Binarly warned that these leaked keys could be used to digitally sign UEFI malware that can bypass Intel Boot Guard on MSI devices.
Finally, researchers and law enforcement released new reports:
- A new White Phoenix decryptor can be used to partially recover data encrypted by ransomware using intermittent encryption.
- SentinelOne found that nine different ransomware operations used the leaked Babuk source code to create VMware ESXi encryptors.
- A joint advisory between the FBI and CISA disclosed that the Bl00dy Ransomware gang is exploiting PaperCut servers in the education sector.
Contributors and those who provided new ransomware information and stories this week include: @PolarToffee, @malwrhunterteam, @Ionut_Ilascu, @demonslay335, @struppigel, @malwareforme, @BleepinComputer, @billtoulas, @FourOctets, @serghei, @VK_Intel, @fwosar, @LawrenceAbrams, @Seifreed, @jorntvdw, @DanielGallagher, @LabsSentinel, @BrettCallow, @matrosov, @binarly_io, @Checkmarx, @KrollWire, @yinzlovecyber, and @pcrisk.
May 7th 2023
Meet Akira — A new ransomware operation targeting the enterprise
The new Akira ransomware operation has slowly been building a list of victims as they breach corporate networks worldwide, encrypt files, and then demand million-dollar ransoms.
New Cactus ransomware encrypts itself to evade antivirus
A new ransomware operation called Cactus has been exploiting vulnerabilities in VPN appliances for initial access to networks of “large commercial entities.”
New STOP ransomware variant
PCrisk found a new STOP ransomware variant that appends the .qore extension.
May 8th 2023
Intel investigating leak of Intel Boot Guard private keys after MSI breach
Intel is investigating the leak of alleged private keys used by the Intel Boot Guard security feature, potentially impacting its ability to block the installation of malicious UEFI firmware on MSI devices.
May 9th 2023
New GlobeImposter ransomware variant
PCrisk found a new GlobeImposter ransomware variant that appends the .Suffering extension and drops a ransom note named how_to_back_files.html.
New Solix ransomware
PCrisk found a new ransomware variant that appends the .Solix extension.
New MedusaLocker ransomware
PCrisk found a new ransomware variant that appends the .newlocker extension and drops a ransom note named HOW_TO_RECOVER_DATA.html.
New BrightNite ransomware
PCrisk found a new ransomware variant that appends the .BrightNight extension and drops a ransom note named README.txt.

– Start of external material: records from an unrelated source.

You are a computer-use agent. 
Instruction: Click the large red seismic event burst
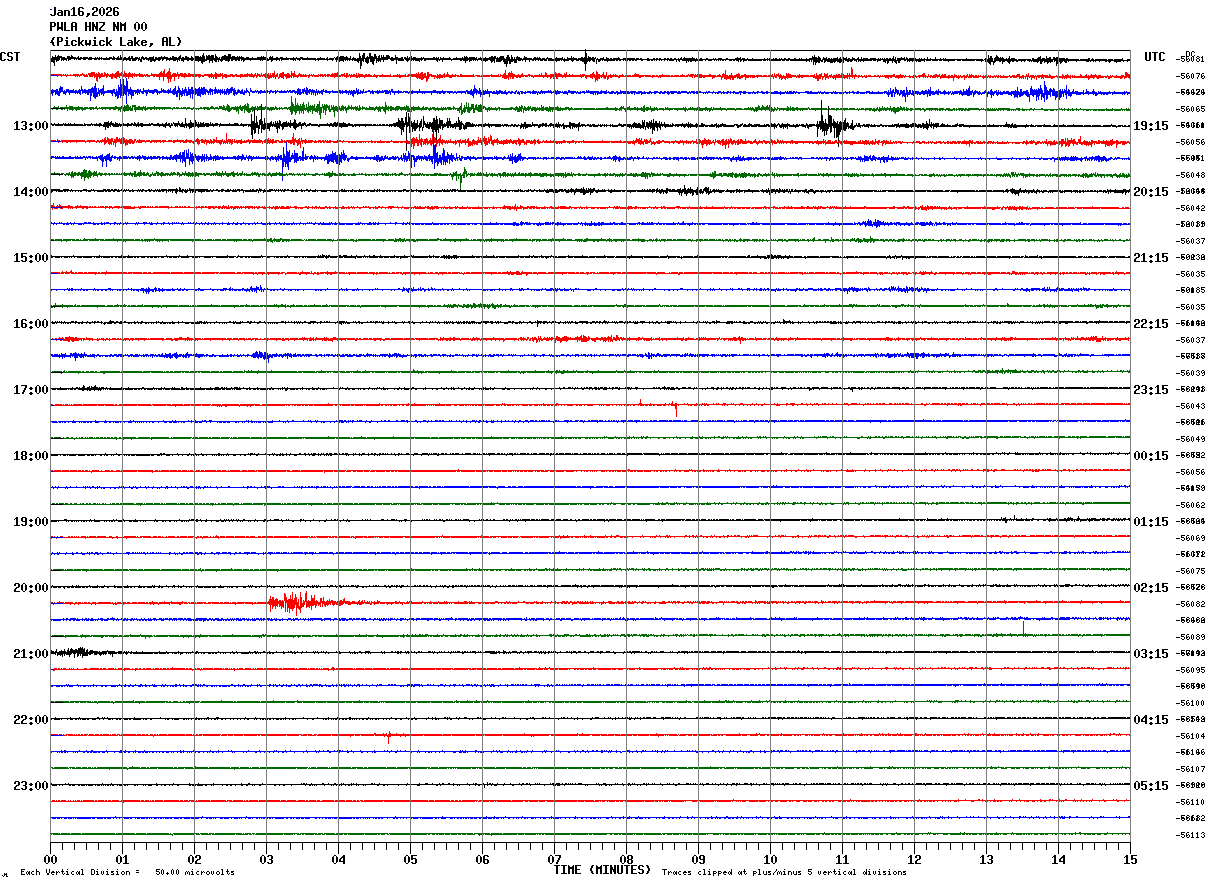click(298, 602)
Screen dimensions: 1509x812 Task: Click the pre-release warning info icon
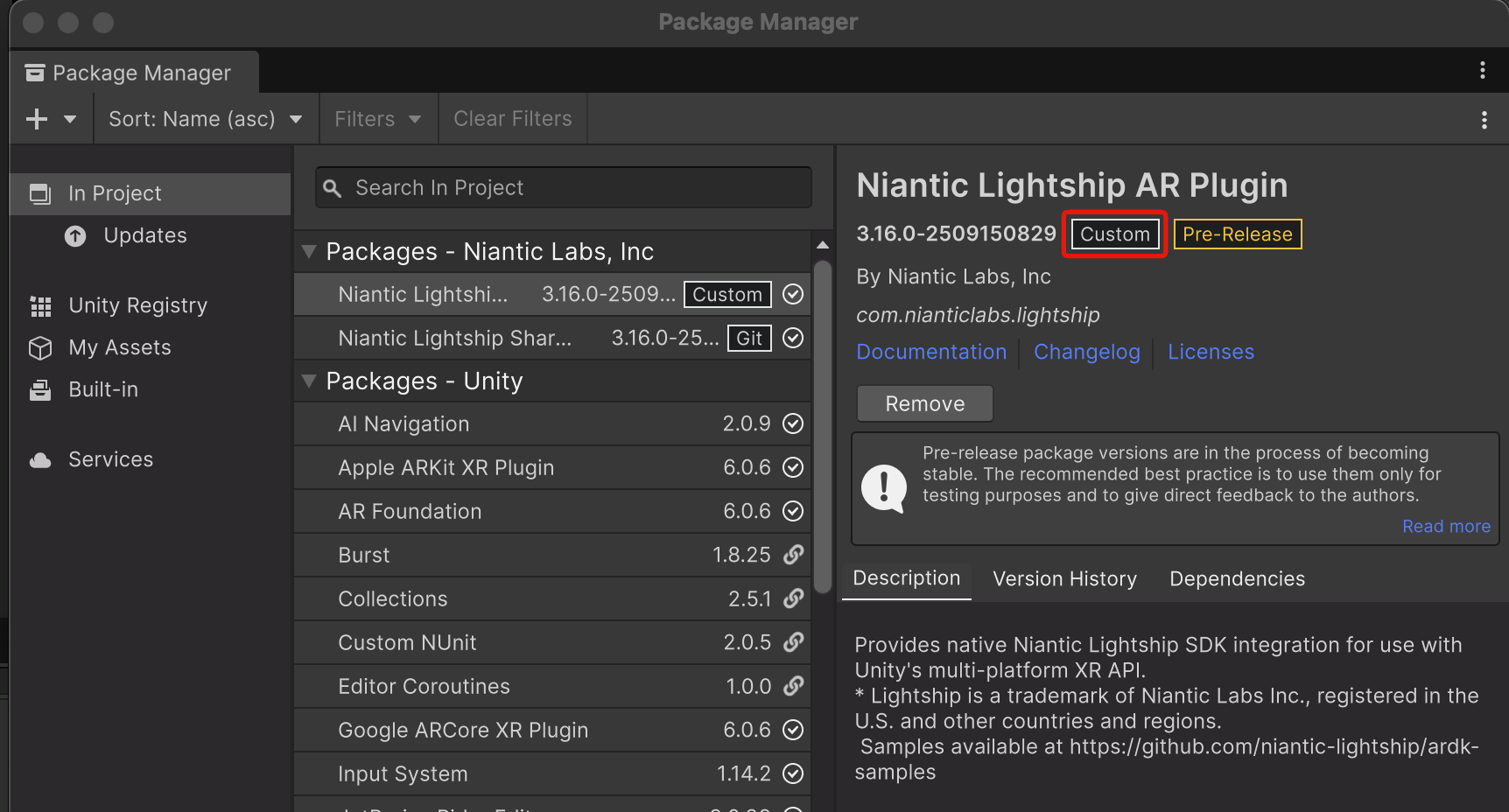[x=884, y=488]
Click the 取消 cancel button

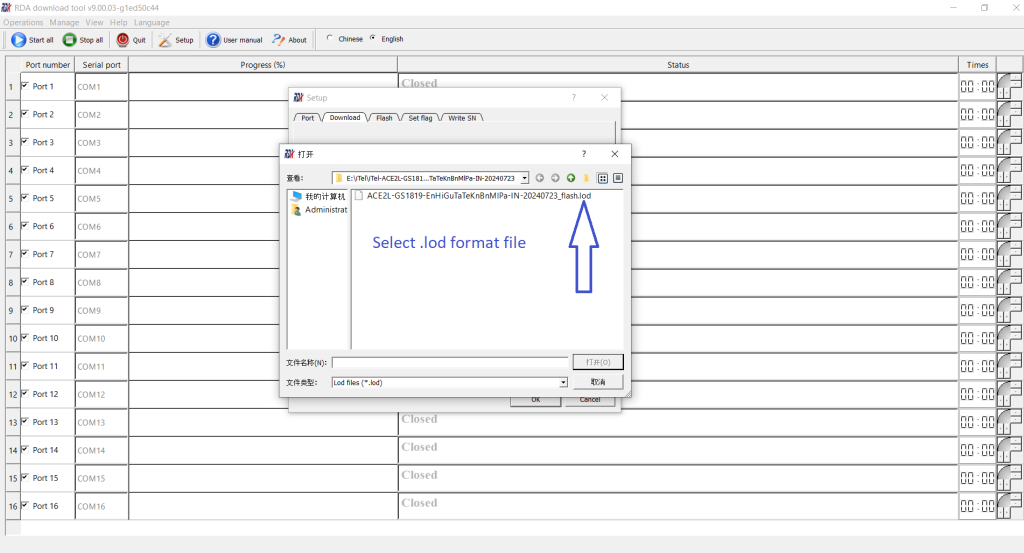tap(598, 382)
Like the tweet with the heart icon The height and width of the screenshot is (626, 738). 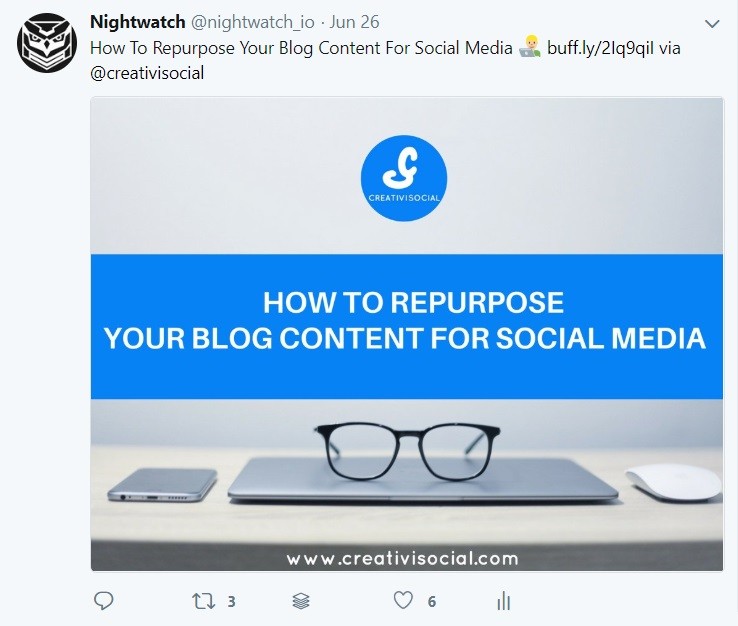(x=403, y=601)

New STOP ransomware variant
PCrisk found a new STOP ransomware variant that appends the .gash extension.
May 10th 2023
New ransomware decryptor recovers data from partially encrypted files
A new ‘White Phoenix’ ransomware decryptor allows victims to partially recover files encrypted by ransomware strains that use intermittent encryption.
New Xorist ransomware variant
PCrisk found a new Xorist ransomware variant that appends the .SIGSCH extension and drops a ransom note named README_SIGSCH.txt.
New Army Signal ransomware
PCrisk found a new Xorist ransomware variant that appends the .zipp3rs extension.
May 11th 2023
Babuk code used by 9 ransomware gangs to encrypt VMWare ESXi servers
An increasing number of ransomware operations are adopting the leaked Babuk ransomware source code to create Linux encryptors targeting VMware ESXi servers.
Multinational tech firm ABB hit by Black Basta ransomware attack
Swiss multinational company ABB, a leading electrification and automation technology provider, has suffered a Black Basta ransomware attack, reportedly impacting business operations.
New STOP ransomware variant
PCrisk found a new STOP ransomware variant that appends the .gatz extension.
May 12th 2023
FBI: Bl00dy Ransomware targets education orgs in PaperCut attacks
The FBI and CISA issued a joint advisory to warn that the Bl00dy Ransomware gang is now also actively exploiting a PaperCut remote-code execution vulnerability to gain initial access to networks.